***** ESTRATTO SCELTO

Un vino kosher: Rosh Aglianico 2007 Campania igt


Antonio Capaldo e Pierpaolo Sirch

FEUDI DI SAN GREGORIO

Uve: aglianico
Fascia di prezzo: dai 5 ai 10 euro
Fermentazione e maturazione: legno

Uno degli aspetti che più amo del mio lavoro è imparare, riuscire a cogliere uno stimolo, un insegnamento, da ogni esperienza che vivo, quotidianamente. E’ da un po’ che mi frulla in mente di parlare del vino kosher (o kasher), argomento che in realtà ho già affrontato in passato in altre sedi, ma aspettavo l’occasione per entrare nel merito di una produzione che appartenesse alla nostra Campania, e che riscuote, tra l’altro, un ottimo successo.

Ai più non sarà sfuggito che il vino, più di ogni altra bevanda, gode da sempre di una sua particolare sacralità, ma non quella dettata dai fanatici guru guidaroli o dai neo profeti in patria, ma quella intesa nel senso letterale della parola, di liturgica definizione, che fa cioè del dolce frutto offerto all’uomo dalla terra, un dono di Dio, e per questo curato (in vigna) e prodotto (in cantina) seguendo protocolli rigidissimi al fine di preservarne purezza ed integrità.

Il vino kosher rappresenta in Italia una produzione certamente di nicchia ma più diffusa ed apprezzata di quanto si pensi, tanto dallo spingere diverse aziende italiane ad investire in tale direzione per potersi garantire anche solo uno spicchio di un mercato, che se in patria può risultare circoscritto in particolar modo a Roma o su di lì, in certi paesi, Stati Uniti in primis, può rappresentare una importante opportunità commerciale. Così una delle più preziose delle aziende leader in Campania, per qualità dell’offerta e diffusione sul mercato, offre da qualche anno due riuscitissime interpretazioni di vino kasher: il Fiano di Avellino Maryam e l’Aglianico Rosh. Stiamo parlando evidentemente dei Feudi di San Gregorio di Sorbo Serpico.

**********

**RICHIESTA ASSEGNATA A:** Elenca tutte le etichette seguite dai due punti che, nell'estratto scelto, introducono i dati sul vino.

***** DATI IN INGRESSO

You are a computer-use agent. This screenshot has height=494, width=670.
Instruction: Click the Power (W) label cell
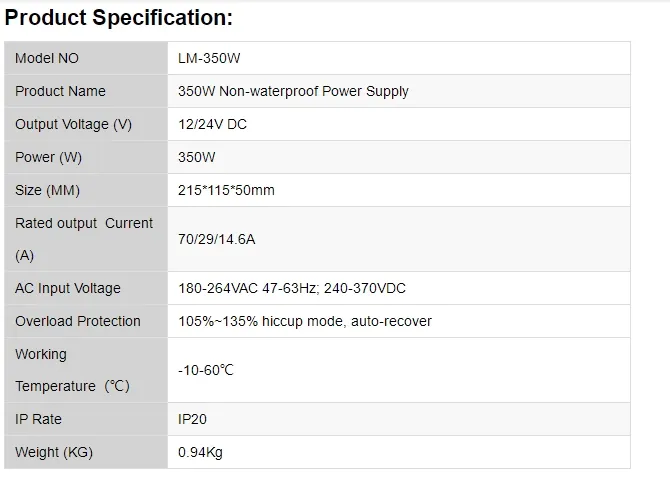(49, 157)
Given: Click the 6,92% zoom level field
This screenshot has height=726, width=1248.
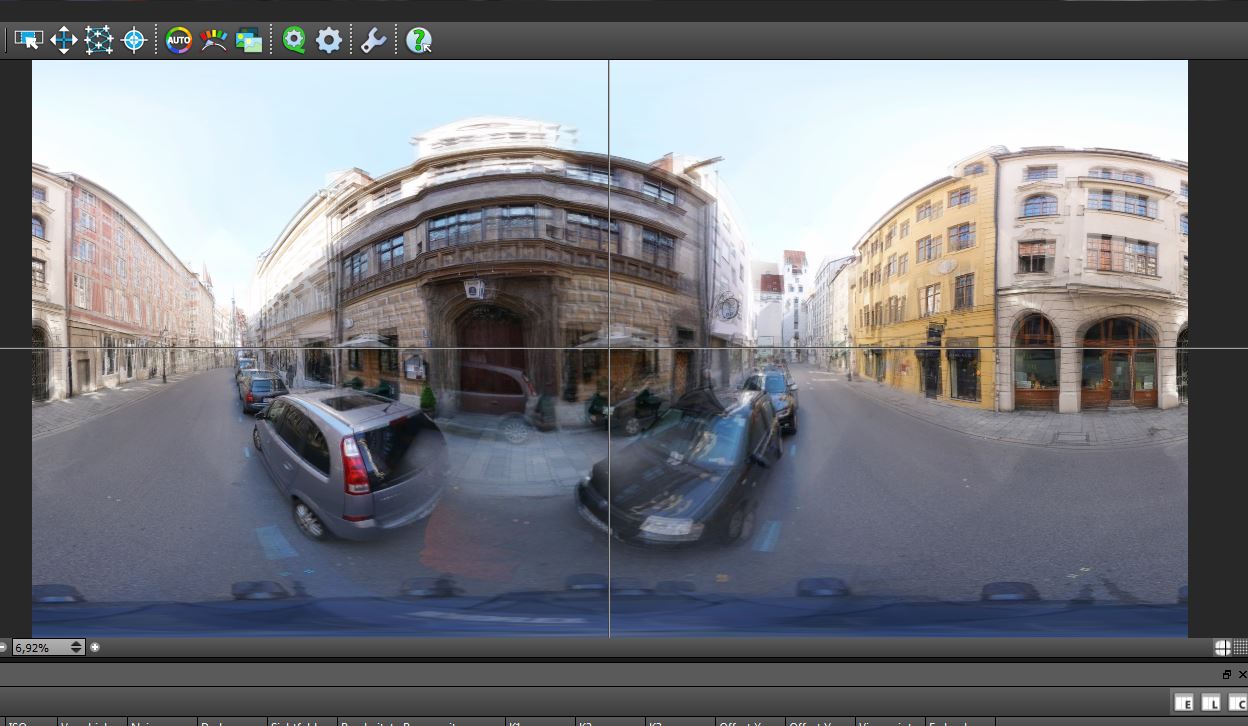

**********
***** DATI IN INGRESSO

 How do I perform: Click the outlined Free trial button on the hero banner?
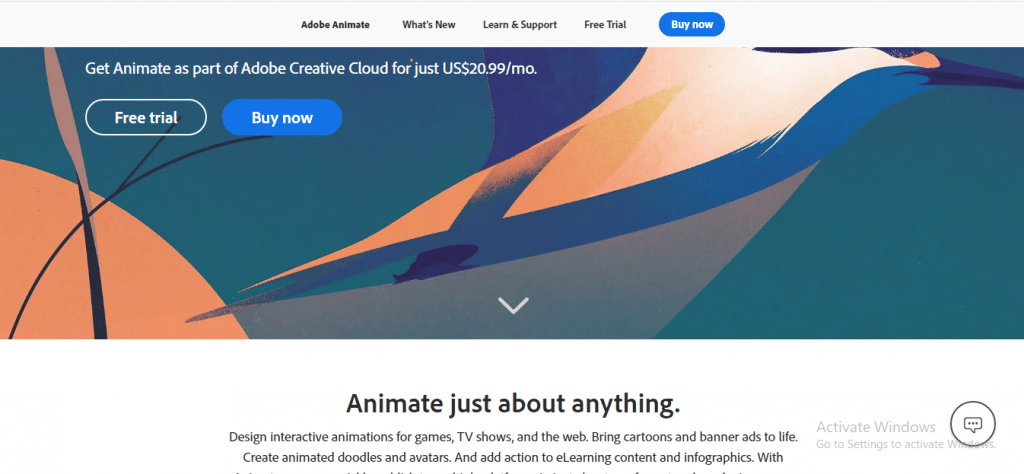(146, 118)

**********

**RICHIESTA ASSEGNATA B:** Per favore, trascrivi i record partendo dalla riga con "You are a computer-use" e arrivando fino alla riga con "This screenshot has height=726, width=1248.", estremi compresi, e sostituisci "screenshot" con "schermata" senza cambiare nient'altro. Lascia fuori le immagini.

**RISPOSTA CORRETTA A:**
- Uve
- Fascia di prezzo
- Fermentazione e maturazione

**RISPOSTA CORRETTA B:**
You are a computer-use agent. This schermata has height=494, width=670.
Instruction: Click the Power (W) label cell
(49, 157)
Given: Click the 6,92% zoom level field
This schermata has height=726, width=1248.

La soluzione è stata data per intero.